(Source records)
☆ ☆ ☆ ☆ ☆
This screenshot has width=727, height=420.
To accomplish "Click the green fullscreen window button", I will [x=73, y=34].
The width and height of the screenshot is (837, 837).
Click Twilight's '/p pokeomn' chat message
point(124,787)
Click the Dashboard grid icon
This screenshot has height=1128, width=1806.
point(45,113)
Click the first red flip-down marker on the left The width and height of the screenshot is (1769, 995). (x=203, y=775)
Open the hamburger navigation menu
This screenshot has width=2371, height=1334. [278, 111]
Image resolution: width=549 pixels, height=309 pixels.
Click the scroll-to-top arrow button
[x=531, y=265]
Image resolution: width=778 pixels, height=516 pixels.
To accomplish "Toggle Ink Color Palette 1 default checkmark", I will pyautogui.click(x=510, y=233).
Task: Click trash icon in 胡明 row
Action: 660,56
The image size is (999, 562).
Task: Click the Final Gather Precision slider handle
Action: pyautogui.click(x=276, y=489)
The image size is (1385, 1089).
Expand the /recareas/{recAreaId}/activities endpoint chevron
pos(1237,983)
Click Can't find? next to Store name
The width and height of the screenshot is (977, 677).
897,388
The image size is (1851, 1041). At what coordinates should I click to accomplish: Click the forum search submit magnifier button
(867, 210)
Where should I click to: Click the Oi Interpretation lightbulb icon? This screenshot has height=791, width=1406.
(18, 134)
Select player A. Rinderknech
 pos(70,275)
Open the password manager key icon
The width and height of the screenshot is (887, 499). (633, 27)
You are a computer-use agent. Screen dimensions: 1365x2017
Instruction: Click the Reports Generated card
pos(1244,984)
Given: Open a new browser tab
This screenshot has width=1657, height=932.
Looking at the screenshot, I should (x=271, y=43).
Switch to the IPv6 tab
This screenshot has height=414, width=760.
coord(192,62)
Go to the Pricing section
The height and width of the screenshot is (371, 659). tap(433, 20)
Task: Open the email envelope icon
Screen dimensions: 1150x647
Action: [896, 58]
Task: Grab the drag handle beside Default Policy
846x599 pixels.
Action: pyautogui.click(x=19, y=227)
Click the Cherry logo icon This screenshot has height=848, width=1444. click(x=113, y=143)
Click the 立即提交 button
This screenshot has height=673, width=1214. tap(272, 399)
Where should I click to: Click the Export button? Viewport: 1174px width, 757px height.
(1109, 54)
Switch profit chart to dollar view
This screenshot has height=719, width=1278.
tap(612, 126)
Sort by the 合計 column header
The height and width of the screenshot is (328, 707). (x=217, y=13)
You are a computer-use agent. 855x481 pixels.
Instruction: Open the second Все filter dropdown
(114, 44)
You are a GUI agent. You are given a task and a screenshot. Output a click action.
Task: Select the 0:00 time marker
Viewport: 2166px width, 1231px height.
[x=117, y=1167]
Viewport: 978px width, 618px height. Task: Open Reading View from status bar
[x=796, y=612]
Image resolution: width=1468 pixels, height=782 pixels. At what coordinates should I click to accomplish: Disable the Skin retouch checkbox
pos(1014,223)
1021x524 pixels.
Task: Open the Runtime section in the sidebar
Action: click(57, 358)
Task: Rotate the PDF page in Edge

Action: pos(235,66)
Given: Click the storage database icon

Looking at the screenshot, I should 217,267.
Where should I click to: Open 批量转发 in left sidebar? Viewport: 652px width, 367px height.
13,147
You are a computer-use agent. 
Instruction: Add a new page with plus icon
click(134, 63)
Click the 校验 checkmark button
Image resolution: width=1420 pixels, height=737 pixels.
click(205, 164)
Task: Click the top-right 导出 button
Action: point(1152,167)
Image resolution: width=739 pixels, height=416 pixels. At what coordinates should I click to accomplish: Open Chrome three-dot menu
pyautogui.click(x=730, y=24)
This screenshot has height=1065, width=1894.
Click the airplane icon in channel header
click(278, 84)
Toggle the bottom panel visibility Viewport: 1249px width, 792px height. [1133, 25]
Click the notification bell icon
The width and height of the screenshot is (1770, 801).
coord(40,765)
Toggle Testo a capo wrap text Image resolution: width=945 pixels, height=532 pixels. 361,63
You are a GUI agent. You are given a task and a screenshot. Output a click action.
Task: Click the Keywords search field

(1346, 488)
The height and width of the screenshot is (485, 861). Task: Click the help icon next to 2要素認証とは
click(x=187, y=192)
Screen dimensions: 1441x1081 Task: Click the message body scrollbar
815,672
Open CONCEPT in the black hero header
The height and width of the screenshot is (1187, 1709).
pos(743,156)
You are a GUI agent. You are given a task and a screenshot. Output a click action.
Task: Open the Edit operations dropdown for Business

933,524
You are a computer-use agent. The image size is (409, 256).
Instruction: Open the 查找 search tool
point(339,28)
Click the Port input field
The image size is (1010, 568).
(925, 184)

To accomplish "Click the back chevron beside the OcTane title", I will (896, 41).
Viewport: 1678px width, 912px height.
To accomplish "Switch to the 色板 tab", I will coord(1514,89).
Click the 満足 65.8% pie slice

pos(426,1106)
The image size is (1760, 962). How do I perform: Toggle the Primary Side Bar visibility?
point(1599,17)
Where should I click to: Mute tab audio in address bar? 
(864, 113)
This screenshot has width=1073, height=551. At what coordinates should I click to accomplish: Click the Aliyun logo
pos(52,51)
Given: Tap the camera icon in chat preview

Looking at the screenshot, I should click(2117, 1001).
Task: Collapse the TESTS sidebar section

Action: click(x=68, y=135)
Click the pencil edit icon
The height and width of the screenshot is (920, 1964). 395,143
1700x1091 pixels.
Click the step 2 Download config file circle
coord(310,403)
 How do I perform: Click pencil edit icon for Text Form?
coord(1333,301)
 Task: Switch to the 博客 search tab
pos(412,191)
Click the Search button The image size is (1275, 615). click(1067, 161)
☆ ☆ ☆ ☆ ☆
■ **Activity**:
Each of the entries must be set down again exactly.

■ **Finished task**:
This screenshot has width=727, height=420.
To accomplish "Click the green fullscreen window button", I will [x=73, y=34].
The width and height of the screenshot is (837, 837).
Click Twilight's '/p pokeomn' chat message
point(124,787)
Click the Dashboard grid icon
This screenshot has height=1128, width=1806.
point(45,113)
Click the first red flip-down marker on the left The width and height of the screenshot is (1769, 995). (x=203, y=775)
Open the hamburger navigation menu
This screenshot has width=2371, height=1334. [278, 111]
Image resolution: width=549 pixels, height=309 pixels.
Click the scroll-to-top arrow button
[x=531, y=265]
Image resolution: width=778 pixels, height=516 pixels.
To accomplish "Toggle Ink Color Palette 1 default checkmark", I will pyautogui.click(x=510, y=233).
Task: Click trash icon in 胡明 row
Action: 660,56
The image size is (999, 562).
Task: Click the Final Gather Precision slider handle
Action: pyautogui.click(x=276, y=489)
The image size is (1385, 1089).
Expand the /recareas/{recAreaId}/activities endpoint chevron
pos(1237,983)
Click Can't find? next to Store name
The width and height of the screenshot is (977, 677).
897,388
The image size is (1851, 1041). At what coordinates should I click to accomplish: Click the forum search submit magnifier button
(867, 210)
Where should I click to: Click the Oi Interpretation lightbulb icon? This screenshot has height=791, width=1406.
(18, 134)
Select player A. Rinderknech
 pos(70,275)
Open the password manager key icon
The width and height of the screenshot is (887, 499). (633, 27)
You are a computer-use agent. Screen dimensions: 1365x2017
Instruction: Click the Reports Generated card
pos(1244,984)
Given: Open a new browser tab
This screenshot has width=1657, height=932.
Looking at the screenshot, I should (x=271, y=43).
Switch to the IPv6 tab
This screenshot has height=414, width=760.
coord(192,62)
Go to the Pricing section
The height and width of the screenshot is (371, 659). tap(433, 20)
Task: Open the email envelope icon
Screen dimensions: 1150x647
Action: [896, 58]
Task: Grab the drag handle beside Default Policy
846x599 pixels.
Action: pyautogui.click(x=19, y=227)
Click the Cherry logo icon This screenshot has height=848, width=1444. click(x=113, y=143)
Click the 立即提交 button
This screenshot has height=673, width=1214. tap(272, 399)
Where should I click to: Click the Export button? Viewport: 1174px width, 757px height.
(1109, 54)
Switch profit chart to dollar view
This screenshot has height=719, width=1278.
tap(612, 126)
Sort by the 合計 column header
The height and width of the screenshot is (328, 707). (x=217, y=13)
You are a computer-use agent. 855x481 pixels.
Instruction: Open the second Все filter dropdown
(114, 44)
You are a GUI agent. You are given a task and a screenshot. Output a click action.
Task: Select the 0:00 time marker
Viewport: 2166px width, 1231px height.
[x=117, y=1167]
Viewport: 978px width, 618px height. Task: Open Reading View from status bar
[x=796, y=612]
Image resolution: width=1468 pixels, height=782 pixels. At what coordinates should I click to accomplish: Disable the Skin retouch checkbox
pos(1014,223)
1021x524 pixels.
Task: Open the Runtime section in the sidebar
Action: click(57, 358)
Task: Rotate the PDF page in Edge

Action: pos(235,66)
Given: Click the storage database icon

Looking at the screenshot, I should 217,267.
Where should I click to: Open 批量转发 in left sidebar? Viewport: 652px width, 367px height.
13,147
You are a computer-use agent. 
Instruction: Add a new page with plus icon
click(134, 63)
Click the 校验 checkmark button
Image resolution: width=1420 pixels, height=737 pixels.
click(205, 164)
Task: Click the top-right 导出 button
Action: point(1152,167)
Image resolution: width=739 pixels, height=416 pixels. At what coordinates should I click to accomplish: Open Chrome three-dot menu
pyautogui.click(x=730, y=24)
This screenshot has height=1065, width=1894.
Click the airplane icon in channel header
click(278, 84)
Toggle the bottom panel visibility Viewport: 1249px width, 792px height. [1133, 25]
Click the notification bell icon
The width and height of the screenshot is (1770, 801).
coord(40,765)
Toggle Testo a capo wrap text Image resolution: width=945 pixels, height=532 pixels. 361,63
You are a GUI agent. You are given a task and a screenshot. Output a click action.
Task: Click the Keywords search field

(1346, 488)
The height and width of the screenshot is (485, 861). Task: Click the help icon next to 2要素認証とは
click(x=187, y=192)
Screen dimensions: 1441x1081 Task: Click the message body scrollbar
815,672
Open CONCEPT in the black hero header
The height and width of the screenshot is (1187, 1709).
pos(743,156)
You are a GUI agent. You are given a task and a screenshot. Output a click action.
Task: Open the Edit operations dropdown for Business

933,524
You are a computer-use agent. The image size is (409, 256).
Instruction: Open the 查找 search tool
point(339,28)
Click the Port input field
The image size is (1010, 568).
(925, 184)

To accomplish "Click the back chevron beside the OcTane title", I will (896, 41).
Viewport: 1678px width, 912px height.
To accomplish "Switch to the 色板 tab", I will coord(1514,89).
Click the 満足 65.8% pie slice

pos(426,1106)
The image size is (1760, 962). How do I perform: Toggle the Primary Side Bar visibility?
point(1599,17)
Where should I click to: Mute tab audio in address bar? 
(864, 113)
This screenshot has width=1073, height=551. At what coordinates should I click to accomplish: Click the Aliyun logo
pos(52,51)
Given: Tap the camera icon in chat preview

Looking at the screenshot, I should click(2117, 1001).
Task: Collapse the TESTS sidebar section

Action: click(x=68, y=135)
Click the pencil edit icon
The height and width of the screenshot is (920, 1964). 395,143
1700x1091 pixels.
Click the step 2 Download config file circle
coord(310,403)
 How do I perform: Click pencil edit icon for Text Form?
coord(1333,301)
 Task: Switch to the 博客 search tab
pos(412,191)
Click the Search button The image size is (1275, 615). click(1067, 161)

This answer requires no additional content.